I desire to impart to the members of the General Assembly, through Your Excellency, information in my possession touching a subject which I consider of vital interest to the people of North Carolina, in that it points the way to the enforcement of a Federal statute touching our industrial life, by the State itself.

You are doubtless aware that an act of Congress entitled, “An act to prevent interstate commerce in the products of child labor, and for other purposes,” becomes effective throughout the Country on September 1, 1917, and that the power of the Government will be behind the enforcement of this law. The subject of its enforcement is one which comes directly under the purview of the Secretary of Labor, except that the Secretary of Commerce with the Attorney General and the Secretary of Labor constitute a board for making rules and regulations. The executive officer in charge, however, for the United States in the administration of its child labor law is the Secretary of Labor, and with that official I have been endeavoring to arrange a system of co-operation which would enable the State of North Carolina to manage its affairs without Federal interference.

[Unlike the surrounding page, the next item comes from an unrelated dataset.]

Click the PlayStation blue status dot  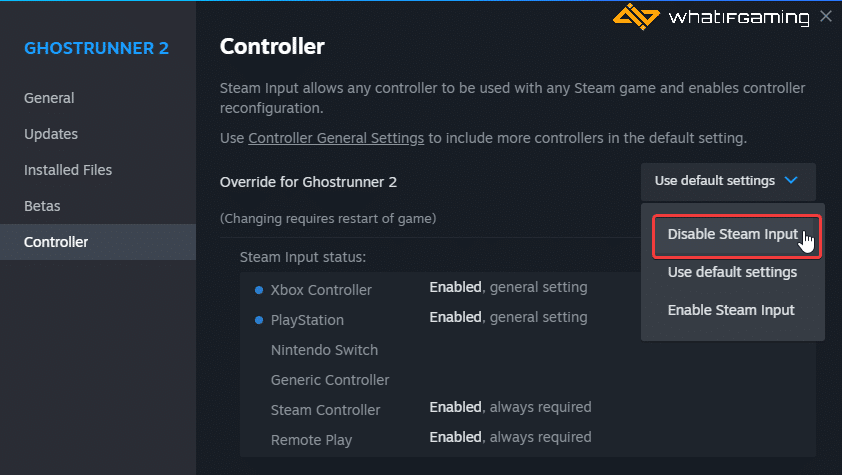pyautogui.click(x=259, y=320)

The Federal law provides that “in any State designated by the board an employment certificate or other similar paper as to the age of the child, issued under the laws of that State and not inconsistent with the provisions of this act, shall have the same force and effect as a certificate herein provided for.” The essential part of the certificate is, of course, the method by which age can be proved and I am assured by the Secretary of Labor that if the State of North Carolina should provide means of enforcement of the National child labor law, the reports of her officials will be accepted, and thus the necessity of sending Federal inspectors into the State would be obviated.

I took the matter up with Secretary Wilson, in person, while in Washington a few weeks ago, at which time a tentative measure for consideration by our General Assembly was filed for examination and approval by the Federal Board. This bill is now in my possession, having passed the censorship of both Secretary Wilson and Secretary Redfield. I have practically been assured that if this proposed measure shall be enacted into law there will be no dual inspection of industrial concerns in North Carolina when the National law becomes effective on the first day of next September, and I feel it my duty, both as an official and a citizen of this good State, to convey this information to the members of the General Assembly who, alone, have the authority to say whether our wage-earners shall obtain certificates of employment from Raleigh or Washington. The bill, submitted by the writer to the Secretary of Labor and partly redrafted by that official, is at their disposal. I have neither the time nor the inclination to “buttonhole” legislators in the interest of this, or any other proposition. The information in my possession will be cheerfully communicated to any members who may be interested in the State’s supervision of its own affairs. We hear a good deal of talk about State’s rights. Here is an opportunity to show the extent of our convictions upon that question.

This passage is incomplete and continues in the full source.